The reason for the claim was the assured performance of Newcastle United's Andy O'Brien and its wild exaggeration should not detract from the display of, until now, a bit-part player in international football.

The Republic of Ireland have never been sure about O'Brien. Brian Kerr, before he was appointed as coach, publicly doubted the player's ability. Maybe it's O'Brien's single appearance for England at Under-21 level, maybe it's his unassuming manner. But eight caps - mostly as a substitute - represent a poor return for the 24-year-old who has been the central defender in the Irish squad with the most regular Premiership experience.

Indeed it is not unreasonable to suggest that such is his club form, and England's injury troubles, that had he stuck with the nation of his birth he would have been in Faro not Dublin this week.

O'Brien has cut a forlorn figure at times - surviving at the base of a pecking order behind Gary Breen and Richard Dunne. The decision by Kerr to experiment with the heart of his defence - against Brazil of all teams - was a vindication that he can abandon his natural caution.

O'Brien was the clearest plus point alongside Kenny Cunningham and Stephen Carr, who is re-establishing the form which, before his horrendous knee injury three seasons ago, saw him ranked among the world's best full-backs.

"The defence was superb," said the goalkeeper, Shay Given, who was, nevertheless, called on to make three impressive saves - such was the pedigree of their opponents.

"I thought Andy O'Brien and Kenny Cunningham were excellent, delighted for Andy especially. He was a rock at the back, right until the final whistle, a great block in the last minute - he didn't look out of place against Ronaldo."

The hyperbole again - but no matter. In the February chill of Lansdowne Road, Ireland deserved their moment in the sun which will be denied to them this summer. After all, they played well and spurned the game's two best chances.

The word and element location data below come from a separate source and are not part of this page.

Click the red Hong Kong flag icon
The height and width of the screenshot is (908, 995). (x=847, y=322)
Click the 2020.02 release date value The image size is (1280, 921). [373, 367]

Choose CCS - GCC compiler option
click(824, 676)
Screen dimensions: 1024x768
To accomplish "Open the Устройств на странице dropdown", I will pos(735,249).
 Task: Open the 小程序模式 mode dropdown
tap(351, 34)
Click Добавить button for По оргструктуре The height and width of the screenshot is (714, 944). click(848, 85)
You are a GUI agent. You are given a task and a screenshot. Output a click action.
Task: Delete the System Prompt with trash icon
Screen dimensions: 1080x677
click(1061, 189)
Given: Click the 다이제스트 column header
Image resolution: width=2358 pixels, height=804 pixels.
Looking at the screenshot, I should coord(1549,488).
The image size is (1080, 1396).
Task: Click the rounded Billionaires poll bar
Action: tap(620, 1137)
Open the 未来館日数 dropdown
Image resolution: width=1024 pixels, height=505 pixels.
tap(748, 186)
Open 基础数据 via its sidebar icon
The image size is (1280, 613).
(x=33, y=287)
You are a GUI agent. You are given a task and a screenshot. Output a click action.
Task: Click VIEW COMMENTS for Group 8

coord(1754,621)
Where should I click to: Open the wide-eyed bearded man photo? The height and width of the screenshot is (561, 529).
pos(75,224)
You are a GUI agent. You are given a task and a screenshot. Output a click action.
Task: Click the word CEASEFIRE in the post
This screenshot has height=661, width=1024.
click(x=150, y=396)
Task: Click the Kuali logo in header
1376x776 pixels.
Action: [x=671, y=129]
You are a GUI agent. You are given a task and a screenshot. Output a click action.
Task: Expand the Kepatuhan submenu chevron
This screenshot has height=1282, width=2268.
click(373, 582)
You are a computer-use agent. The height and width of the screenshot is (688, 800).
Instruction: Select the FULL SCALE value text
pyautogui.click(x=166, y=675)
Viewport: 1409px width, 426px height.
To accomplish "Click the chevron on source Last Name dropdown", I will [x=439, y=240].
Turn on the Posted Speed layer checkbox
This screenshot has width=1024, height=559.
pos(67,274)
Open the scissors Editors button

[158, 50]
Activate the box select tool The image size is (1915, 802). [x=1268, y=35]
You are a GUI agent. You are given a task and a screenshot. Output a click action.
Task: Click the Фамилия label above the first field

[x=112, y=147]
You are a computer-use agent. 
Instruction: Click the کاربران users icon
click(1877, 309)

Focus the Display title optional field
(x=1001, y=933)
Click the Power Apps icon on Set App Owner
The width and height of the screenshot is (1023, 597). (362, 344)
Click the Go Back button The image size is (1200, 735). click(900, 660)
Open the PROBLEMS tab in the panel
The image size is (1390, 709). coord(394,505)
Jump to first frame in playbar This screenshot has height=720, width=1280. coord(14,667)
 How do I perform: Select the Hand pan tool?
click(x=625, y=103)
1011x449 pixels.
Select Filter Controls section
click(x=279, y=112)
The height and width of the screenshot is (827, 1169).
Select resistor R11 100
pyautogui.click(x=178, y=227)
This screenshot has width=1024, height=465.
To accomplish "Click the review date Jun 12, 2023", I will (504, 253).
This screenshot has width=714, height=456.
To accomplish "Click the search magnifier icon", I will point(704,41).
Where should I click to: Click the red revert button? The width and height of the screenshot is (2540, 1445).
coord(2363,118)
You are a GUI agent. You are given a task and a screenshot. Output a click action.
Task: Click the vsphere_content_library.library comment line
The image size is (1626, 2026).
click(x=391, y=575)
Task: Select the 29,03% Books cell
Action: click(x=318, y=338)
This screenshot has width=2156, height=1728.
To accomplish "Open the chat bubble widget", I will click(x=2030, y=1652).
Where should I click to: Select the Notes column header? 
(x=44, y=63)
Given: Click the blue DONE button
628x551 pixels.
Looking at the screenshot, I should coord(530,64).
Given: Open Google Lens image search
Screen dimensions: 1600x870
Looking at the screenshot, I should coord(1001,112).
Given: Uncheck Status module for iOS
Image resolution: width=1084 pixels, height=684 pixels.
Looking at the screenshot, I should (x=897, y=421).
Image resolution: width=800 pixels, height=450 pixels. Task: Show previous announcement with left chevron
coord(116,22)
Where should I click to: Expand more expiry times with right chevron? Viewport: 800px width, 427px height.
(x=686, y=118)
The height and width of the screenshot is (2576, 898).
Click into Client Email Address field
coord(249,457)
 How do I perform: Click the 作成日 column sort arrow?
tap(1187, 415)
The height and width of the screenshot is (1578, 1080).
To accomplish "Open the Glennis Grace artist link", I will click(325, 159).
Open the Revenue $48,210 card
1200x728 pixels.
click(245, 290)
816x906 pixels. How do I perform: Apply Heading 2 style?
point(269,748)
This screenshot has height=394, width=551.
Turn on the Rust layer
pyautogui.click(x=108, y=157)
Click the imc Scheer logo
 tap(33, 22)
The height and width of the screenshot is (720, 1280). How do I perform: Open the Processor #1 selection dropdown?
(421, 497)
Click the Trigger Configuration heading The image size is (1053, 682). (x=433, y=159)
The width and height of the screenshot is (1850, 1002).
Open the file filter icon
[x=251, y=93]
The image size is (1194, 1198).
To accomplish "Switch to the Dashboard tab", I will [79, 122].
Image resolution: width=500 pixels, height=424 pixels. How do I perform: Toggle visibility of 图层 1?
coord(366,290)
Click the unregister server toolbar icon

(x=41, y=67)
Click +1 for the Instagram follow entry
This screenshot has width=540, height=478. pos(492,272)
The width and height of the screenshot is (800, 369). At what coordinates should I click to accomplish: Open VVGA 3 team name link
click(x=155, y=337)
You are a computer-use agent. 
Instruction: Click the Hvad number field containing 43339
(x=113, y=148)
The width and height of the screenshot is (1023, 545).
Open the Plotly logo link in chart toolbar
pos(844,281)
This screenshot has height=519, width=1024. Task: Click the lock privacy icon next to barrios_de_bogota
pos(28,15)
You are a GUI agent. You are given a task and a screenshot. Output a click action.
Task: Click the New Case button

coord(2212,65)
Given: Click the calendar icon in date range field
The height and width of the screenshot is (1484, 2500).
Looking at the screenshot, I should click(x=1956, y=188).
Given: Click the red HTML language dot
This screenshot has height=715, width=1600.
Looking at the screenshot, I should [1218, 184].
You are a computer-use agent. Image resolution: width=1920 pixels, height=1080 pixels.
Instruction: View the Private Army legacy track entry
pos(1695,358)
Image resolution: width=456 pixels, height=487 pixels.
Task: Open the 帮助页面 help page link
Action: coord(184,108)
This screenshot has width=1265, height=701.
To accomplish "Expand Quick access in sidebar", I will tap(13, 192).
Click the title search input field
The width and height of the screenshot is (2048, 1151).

O'Brien's own response was admirably measured. "It was a good collective performance," he said. "It was enjoyable testing ourselves against the best."

Further examinations are to come. The Irish have a testing series of friendlies before their 2006 World Cup qualifying campaign begins, and they find themselves in a group containing France, whom Kerr described as "unbackable" such is their status as favourites.

Warm-ups against the Czech Republic and Romania and an away fixture to Poland will provide answers.

There are certainly enough questions. Now into his second year, Kerr is still some way from settling on his best XI. His record is admirable - one defeat in 12 with few goals conceded - but he lost the one that mattered. The capitulation in Basel against Switzerland (also in the same World Cup group) soured his stewardship.

On the credit side, against Brazil he successfully fielded six players who were not involved in Japan and South Korea and O'Brien provided one solution. On the debit side, Kerr still has not convincingly solved the problem of who to play alongside Robbie Keane and - more worryingly - either what shape his midfield should be or who it should contain. Young, exciting players such as John O'Shea and Andy Reid are being assimilated but, again, it is clear that a leader is lacking.

Roy Keane has not been replaced, if he ever can be. And that's the worry when the serious business starts again.